WORK TASK
In the homeschooling text, what year was the set "Journeys Through Bookland" published?

Homeschooling Adventure
Last year, when my daughter was in fourth grade, I began to see that her “learning style” made it hard for her to function well in a class of 25 children. So I made a momentous decision: I decided to teach her fifth grade at home.
I did this with some misgivings. I was quite sure my daughter would benefit academically, but worried that isolation would take a toll on us both. I imagined feeling my way as a teacher, while she spent long winter days pining for the companionship of other children.
Today, we both agree that the first year of our home-school adventure has been one of the most productive and rewarding of my daughter’s life. Through the extraordinary home-school network, we have met many active and intellectually engaged families. Now I can draw on the experience of a dedicated and diverse group of parents — a mother whose halls are lined with her children’s brightly illustrated Latin exercises, a college biology major who plans to dissect a fetal pig with our girls. If I wished, my daughter could be busy every day with writing and nature clubs, gym classes, choirs, Science Museum courses, holiday parties and service projects, and field trips to every imaginable destination.
What works best
Some home-schoolers buy curriculum packages compiled by professional educators. But I chose to create our academic plan myself, using resources like E.D. Hirsch’s “What Your Fifth Grader Needs to Know” and Laura Berquist’s “Designing Your Own Classical Curriculum.” The greatest advantage of teaching my daughter this way is that we can use our instruction time so efficiently and effectively. As a home-schooler, I have a luxury classroom teachers don’t — I can see what strategies work best, and help her pursue her interests as far as she likes. Where she needs help, we can repeat lessons, or explore new instructional approaches.
In previous years, for example, my daughter was indifferent to history. In our home school, we are using Joy Hakim’s superb American history series, “A History of US.” To supplement, she reads scintillating biographies and historical novels, which present figures like Pocahontas and Paul Revere as vibrant and compelling human beings. When we studied the colonial period, I read her Longfellow’s “The Courtship of Miles Standish,” and Patrick Henry’s “Give Me Liberty or Give Me Death” speech. Now, history is one of her favorite subjects.
In the past five months, my daughter’s vocabulary and writing ability have improved substantially. Perhaps this is because we avoid the contemporary children’s fiction found in so many classrooms. Teachers often assign these books in hopes that students will find their “relevance” appealing. But generally, their style is simplistic, their vocabulary limited, and their mindset narrow and adolescent.
In our home-school, we are reading classics that have introduced my daughter to the full range of expression possible within the English language. She especially enjoys “Journeys Through Bookland” — a 10-volume set published in 1909 — which features poems by Wordsworth and Sir Walter Scott, and stories that range from a life of Queen Victoria, to tales of buffalo hunting along the Oregon Trail.

SUPPLIED RECORDS
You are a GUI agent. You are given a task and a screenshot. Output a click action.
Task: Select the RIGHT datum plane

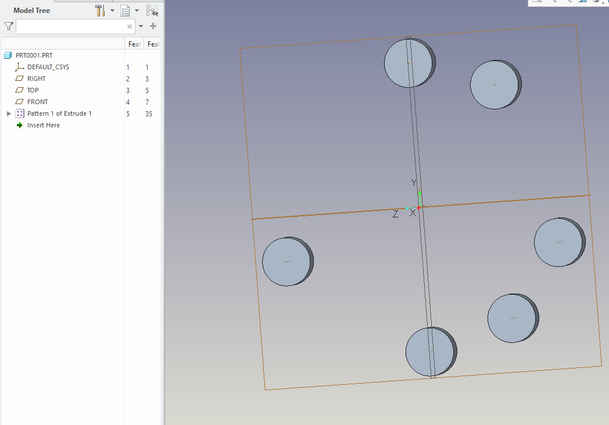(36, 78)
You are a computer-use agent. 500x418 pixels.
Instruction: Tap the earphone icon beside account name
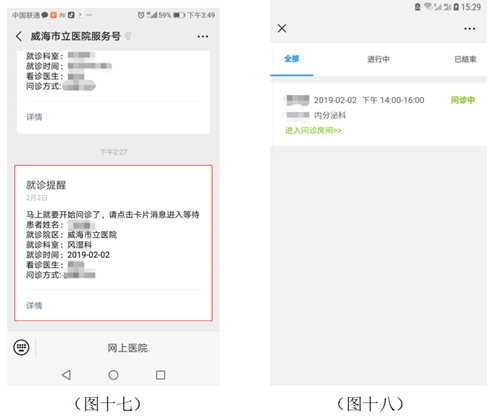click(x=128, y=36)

--

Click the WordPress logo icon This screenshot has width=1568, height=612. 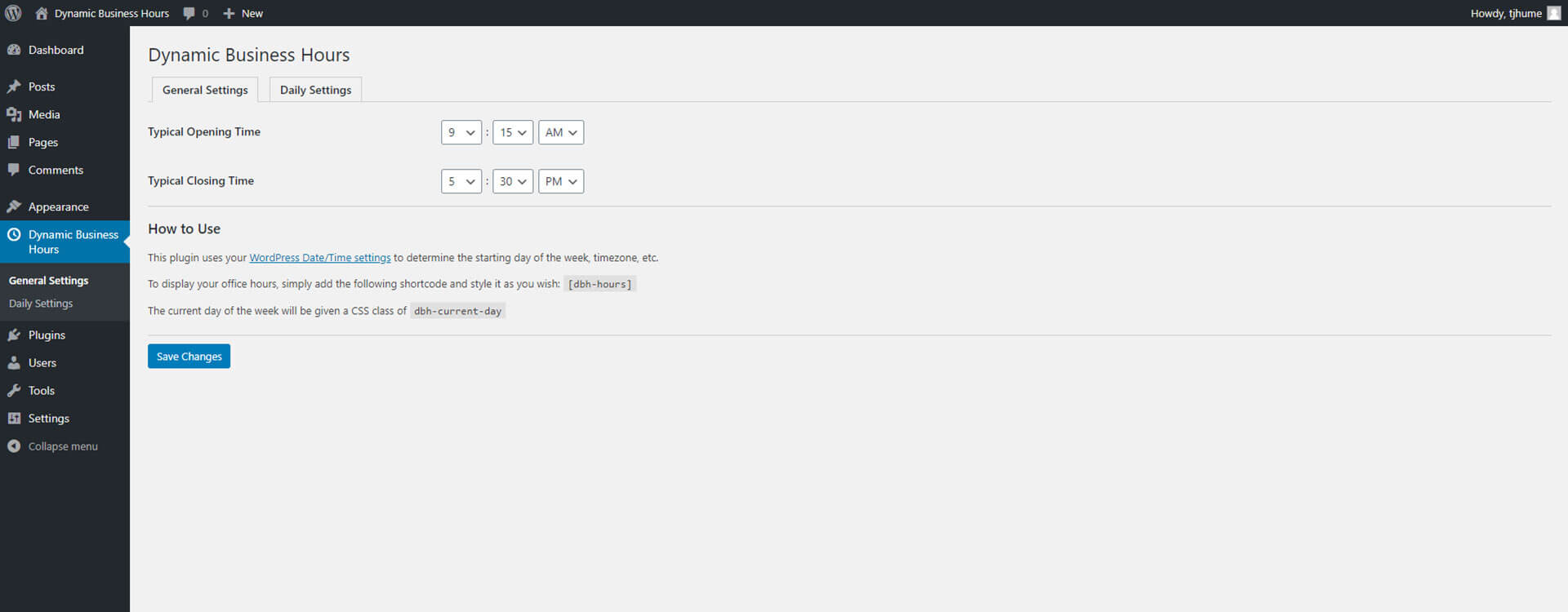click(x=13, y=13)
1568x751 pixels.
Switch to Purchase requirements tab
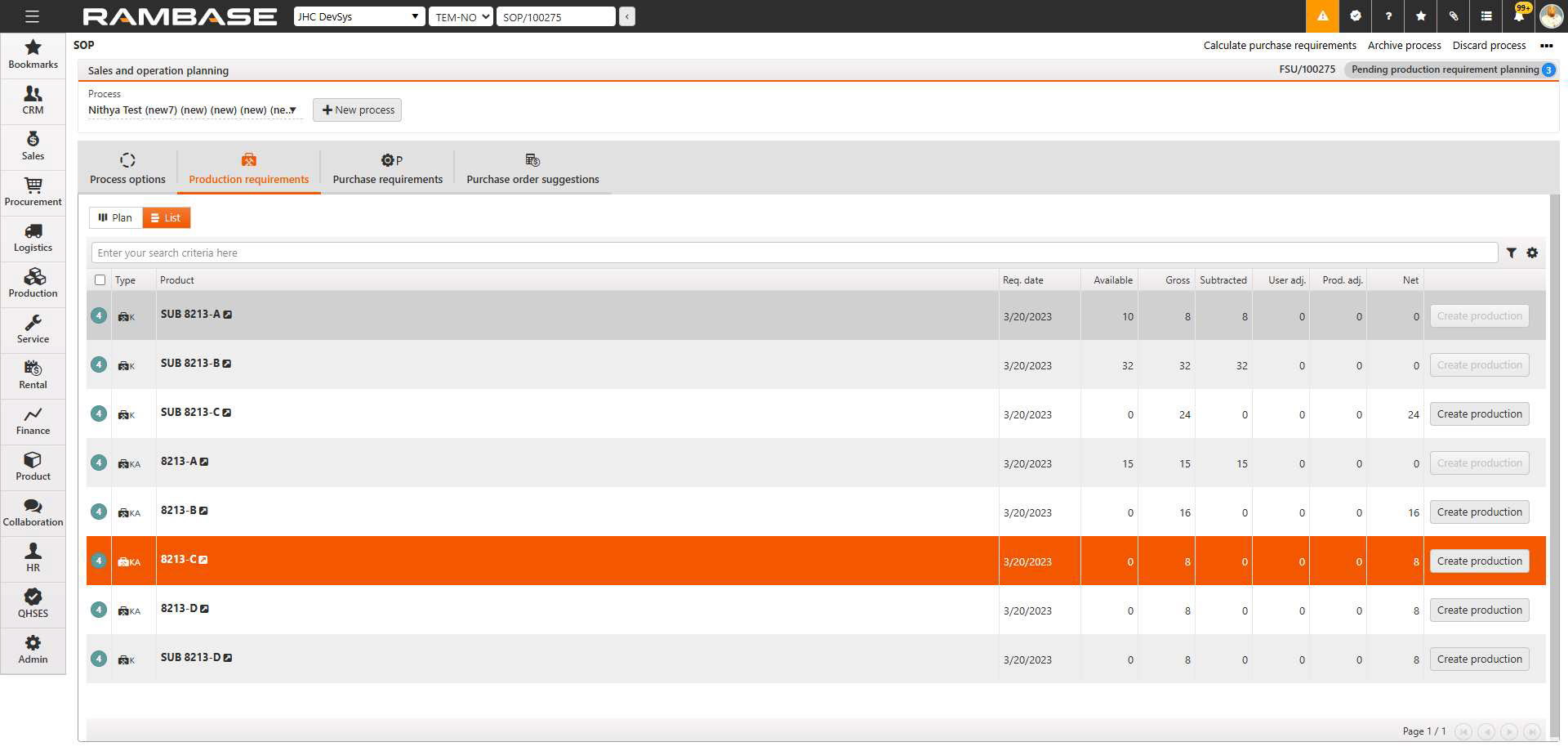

TASK ANSWER
1909